According to all the most recent polls, Hamas would defeat Abbas’s Fatah party if Palestinian elections were held today.
Every Israeli attempt to offer land concessions has been met by terror waves, beginning with attacks under late PLO leader Yasser Arafat in the 1990s following the failed Oslo accords, to the Second Intifada in the early 2000s, to Israel’s withdrawal from Gaza in 2005, that prompted 17 years (and counting) of rocket attacks.
Netanyahu denounced Lapid’s speech, saying he was “endangering” Israel by “bringing the Palestinians back to the forefront of the world stage and putting Israel right into the Palestinian pit.”
In his speech on Thursday, Lapid also hailed the Trump-brokered Abraham Accords, saying Israel sought peace with all its neighbors.
“We are not going anywhere, the Middle East is our home. We are here to stay, forever. And we call upon every Muslim country – from Saudi Arabia to Indonesia – to recognize that, and to come talk to us. Our hand is outstretched for peace,” he said.
Turning to Iran, Lapid slammed the United Nations for ignoring the Islamic Republic’s threats against Israel.
“There is only one member-state in the UN that openly states its wish to destroy another member-state. Iran has declared time and time again that it is interested in the ‘total destruction’ of the State of Israel, and this building is silent.”
“What are you afraid of? Has there ever been a time in human history where silence stopped violence?” he asked rhetorically.
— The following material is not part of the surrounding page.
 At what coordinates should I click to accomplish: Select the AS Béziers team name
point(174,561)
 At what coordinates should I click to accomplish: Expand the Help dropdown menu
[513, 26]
“If the Iranian regime gets a nuclear weapon, they will use it,” he said. “The only way to prevent Iran from getting a nuclear weapon, is to put a credible military threat on the table. And then – and only then – to negotiate a ‘Longer and Stronger’ deal with them.
“It needs to be made clear to Iran, that if it advances its nuclear program, the world will not respond with words, but with military force,” he said. “Every time a threat like that was put on the table in the past, Iran stopped and retreated.”
He charged the West with going for the “easy option” in negotiating a nuclear deal with Iran and choosing “not to believe the worst, despite all the evidence to the contrary.”
Lapid hailed Israel as a country for all its citizens, Arab and Jewish alike.
“A country in which Jews, Muslims and Christians live together with full civic equality,” he said. “In the government which I lead, there are Arab ministers. There is an Arab party as a member of our coalition. We have Arab judges in our Supreme Court, Arab doctors saving lives in our hospitals. Israeli Arabs are not our enemies, they are our partners in life.”
Lapid is a caretaker prime minister, pending elections November 1 after his governing coalition collapsed earlier this year.